かつては日本各地の農村で、子供らが中心となって執り行う年中行事として普通に行なわれていましたが、時代の変遷と、様々な要因によって廃止に追い込まれ、いずこも今や風前の灯となっております。
私の住む会津美里町、尾岐地区でも町の無形文化財に指定され、地区の皆さんによる運営により、毎年7月19日に行なわれて来た高橋虫送りも、ご多分にもれず、地区による運営が難しくなり、2023年の開催を最後に廃止となりました。
ですが「何とか工夫をして、続けられないものか」という想いを持つ、地区内外の有志によりまして、任意団体「高橋の虫送りをつなぐ会」を設立し、2024年より再スタートを致しました。
では何故そこまでしても続けたいのか。
一つには「歴史的価値の高さ」があります。
一般的に虫送りは江戸時代から始まったとされていますが、古事記·日本書紀と並ぶ、重要な歴史書のひとつと言われる「古語拾遺(こごしゅうい)」という歴史書の中には、神代、つまり縄文から弥生期には、既に「虫送り」のような祭事が行なわれていた事が記されています。
つまり、虫送りという行事は、単に一地域の民間伝承文化としての価値だけに留まらず、我が国の稲作文化と共に行なわれてきた、非常に歴史的価値の高い祭事であるという事なのです。
更に虫送りは命の尊さ、自然の大切さを、次の世代に伝える場である。ということ。
ご存じの通り、私たちの衣食住に欠かせないものは、その大本まで辿れば、すべて自然の恵みによって提供されています。
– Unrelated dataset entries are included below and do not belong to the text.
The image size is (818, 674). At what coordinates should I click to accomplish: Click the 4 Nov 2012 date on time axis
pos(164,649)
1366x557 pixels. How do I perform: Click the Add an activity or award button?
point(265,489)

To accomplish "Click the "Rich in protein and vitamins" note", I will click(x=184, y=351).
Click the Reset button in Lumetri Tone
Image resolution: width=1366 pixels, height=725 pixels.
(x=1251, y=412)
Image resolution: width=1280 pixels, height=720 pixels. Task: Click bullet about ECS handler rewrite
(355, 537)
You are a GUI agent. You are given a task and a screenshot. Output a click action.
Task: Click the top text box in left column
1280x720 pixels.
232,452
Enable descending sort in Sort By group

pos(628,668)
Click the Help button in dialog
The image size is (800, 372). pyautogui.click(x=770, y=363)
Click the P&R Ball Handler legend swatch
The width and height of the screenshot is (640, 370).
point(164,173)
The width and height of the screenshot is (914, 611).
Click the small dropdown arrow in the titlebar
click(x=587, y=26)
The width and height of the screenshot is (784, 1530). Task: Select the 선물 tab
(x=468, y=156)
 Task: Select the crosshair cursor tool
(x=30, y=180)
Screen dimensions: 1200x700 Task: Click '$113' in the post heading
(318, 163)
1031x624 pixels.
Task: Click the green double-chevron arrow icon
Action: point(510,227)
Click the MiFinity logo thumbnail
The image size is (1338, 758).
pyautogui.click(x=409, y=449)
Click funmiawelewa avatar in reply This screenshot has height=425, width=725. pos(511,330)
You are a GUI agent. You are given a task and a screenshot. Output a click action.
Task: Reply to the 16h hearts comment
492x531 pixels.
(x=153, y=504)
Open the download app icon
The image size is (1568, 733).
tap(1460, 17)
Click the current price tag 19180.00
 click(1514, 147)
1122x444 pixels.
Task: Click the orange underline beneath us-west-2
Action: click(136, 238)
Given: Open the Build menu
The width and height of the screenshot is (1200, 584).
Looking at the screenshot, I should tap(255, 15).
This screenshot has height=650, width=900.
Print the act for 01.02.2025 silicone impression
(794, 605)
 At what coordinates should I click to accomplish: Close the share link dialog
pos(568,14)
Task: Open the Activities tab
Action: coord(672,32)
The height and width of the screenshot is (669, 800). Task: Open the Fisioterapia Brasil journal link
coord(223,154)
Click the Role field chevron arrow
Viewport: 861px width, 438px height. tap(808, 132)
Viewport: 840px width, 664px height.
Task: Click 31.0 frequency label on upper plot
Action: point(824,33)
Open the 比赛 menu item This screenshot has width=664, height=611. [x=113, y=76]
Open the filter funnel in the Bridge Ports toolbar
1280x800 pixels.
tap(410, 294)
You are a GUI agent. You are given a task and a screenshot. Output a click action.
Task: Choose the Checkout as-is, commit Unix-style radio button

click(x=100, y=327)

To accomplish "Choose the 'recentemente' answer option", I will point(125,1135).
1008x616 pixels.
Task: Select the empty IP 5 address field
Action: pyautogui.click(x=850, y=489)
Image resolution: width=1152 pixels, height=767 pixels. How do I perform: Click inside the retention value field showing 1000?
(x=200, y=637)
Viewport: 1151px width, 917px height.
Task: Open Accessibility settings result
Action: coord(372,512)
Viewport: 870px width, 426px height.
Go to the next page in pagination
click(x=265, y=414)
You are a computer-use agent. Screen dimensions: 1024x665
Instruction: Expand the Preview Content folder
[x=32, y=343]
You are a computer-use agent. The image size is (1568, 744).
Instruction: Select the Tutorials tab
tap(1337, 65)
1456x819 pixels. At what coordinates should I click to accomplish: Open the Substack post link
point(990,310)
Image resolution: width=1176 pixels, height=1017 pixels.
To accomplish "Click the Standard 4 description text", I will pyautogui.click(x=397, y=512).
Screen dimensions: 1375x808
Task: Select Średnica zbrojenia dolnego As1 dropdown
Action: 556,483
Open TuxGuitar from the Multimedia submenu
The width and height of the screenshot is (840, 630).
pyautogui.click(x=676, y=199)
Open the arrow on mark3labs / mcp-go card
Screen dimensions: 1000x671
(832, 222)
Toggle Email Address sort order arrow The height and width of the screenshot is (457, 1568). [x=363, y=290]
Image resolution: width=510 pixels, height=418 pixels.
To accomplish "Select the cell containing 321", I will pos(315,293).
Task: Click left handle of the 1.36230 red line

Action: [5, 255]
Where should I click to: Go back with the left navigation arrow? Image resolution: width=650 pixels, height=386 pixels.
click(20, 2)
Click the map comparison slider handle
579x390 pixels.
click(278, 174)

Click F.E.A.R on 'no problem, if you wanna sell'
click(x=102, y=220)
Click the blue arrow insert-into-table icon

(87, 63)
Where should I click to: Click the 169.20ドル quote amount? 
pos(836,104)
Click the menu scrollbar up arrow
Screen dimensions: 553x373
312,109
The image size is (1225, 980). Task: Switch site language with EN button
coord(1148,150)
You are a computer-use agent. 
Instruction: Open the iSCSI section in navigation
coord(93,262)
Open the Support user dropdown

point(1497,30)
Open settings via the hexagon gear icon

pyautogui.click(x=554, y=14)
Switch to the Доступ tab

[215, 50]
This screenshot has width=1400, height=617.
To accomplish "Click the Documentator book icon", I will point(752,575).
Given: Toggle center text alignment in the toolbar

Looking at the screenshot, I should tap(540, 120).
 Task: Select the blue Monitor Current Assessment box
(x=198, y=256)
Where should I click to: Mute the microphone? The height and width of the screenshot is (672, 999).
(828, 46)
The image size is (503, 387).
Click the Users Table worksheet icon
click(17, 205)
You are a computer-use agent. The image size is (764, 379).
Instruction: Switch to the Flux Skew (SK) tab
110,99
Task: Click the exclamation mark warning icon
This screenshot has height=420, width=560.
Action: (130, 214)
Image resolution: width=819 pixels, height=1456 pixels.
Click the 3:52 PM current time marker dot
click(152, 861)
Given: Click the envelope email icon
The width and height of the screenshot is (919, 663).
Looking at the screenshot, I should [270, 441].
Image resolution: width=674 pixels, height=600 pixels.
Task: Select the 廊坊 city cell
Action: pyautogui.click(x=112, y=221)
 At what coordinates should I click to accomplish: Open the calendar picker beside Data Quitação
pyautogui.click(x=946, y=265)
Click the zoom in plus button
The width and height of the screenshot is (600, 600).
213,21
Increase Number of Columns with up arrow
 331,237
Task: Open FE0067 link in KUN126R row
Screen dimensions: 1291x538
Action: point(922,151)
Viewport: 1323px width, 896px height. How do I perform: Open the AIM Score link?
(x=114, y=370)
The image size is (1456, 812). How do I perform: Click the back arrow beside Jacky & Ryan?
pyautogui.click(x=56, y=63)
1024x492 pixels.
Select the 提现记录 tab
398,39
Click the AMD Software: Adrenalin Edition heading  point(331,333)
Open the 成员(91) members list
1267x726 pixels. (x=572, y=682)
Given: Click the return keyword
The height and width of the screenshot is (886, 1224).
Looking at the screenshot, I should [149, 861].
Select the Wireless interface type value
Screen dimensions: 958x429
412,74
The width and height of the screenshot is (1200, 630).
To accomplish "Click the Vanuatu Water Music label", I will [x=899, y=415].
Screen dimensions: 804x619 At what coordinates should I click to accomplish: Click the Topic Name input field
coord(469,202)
そしてその豊かな恵は、その自然を構成するバクテリアや菌類、草木、そして大型の鳥獣たちまで、様々な命の営みによって生み出されています。
その中には田畑を害する生きものたちも存在しますが、その存在にもそれぞれ命があり、それらの働きが、巡り巡って私たちに豊かな恵みを与え、私たちを生かしてくれている。
自然と共に生きていた昔の人達は、それを知っていたに違いありません。
だからこそ殺めてしまった生きものたちの魂を、自分たち人間と同じように供養をし、仏様に昇華させ、弔う事によって、また豊かな実りがありますようにと祈った。
それが虫送り行事の本質だと考えます。
そしてその歴史的価値や「命の学びの場である」という事をご理解をいただいた、地元の小学校が、体験学習として取り上げて下さり、開催日の参加は勿論、年間を通したカリキュラムとして取り上げてくださるようになりました。
また、2025年の秋口にはミニシンポジウムを開催することができ、少しづつですが行事継承への関心も広がりつつあります。
勿論、課題はたくさんあります。
しかし、わたしたちはこの虫送りを、命を軽んじる風潮の蔓延する今だからこそ、次世代につないで行かなければならないと考えて活動しております。
地区コミュニティと先輩方の不断の努力によって長年にわたり続いた来た、他に類を見ない虫送り行事「高橋虫送り」。今後ともご支援のほど、何卒よろしくお願いいたします。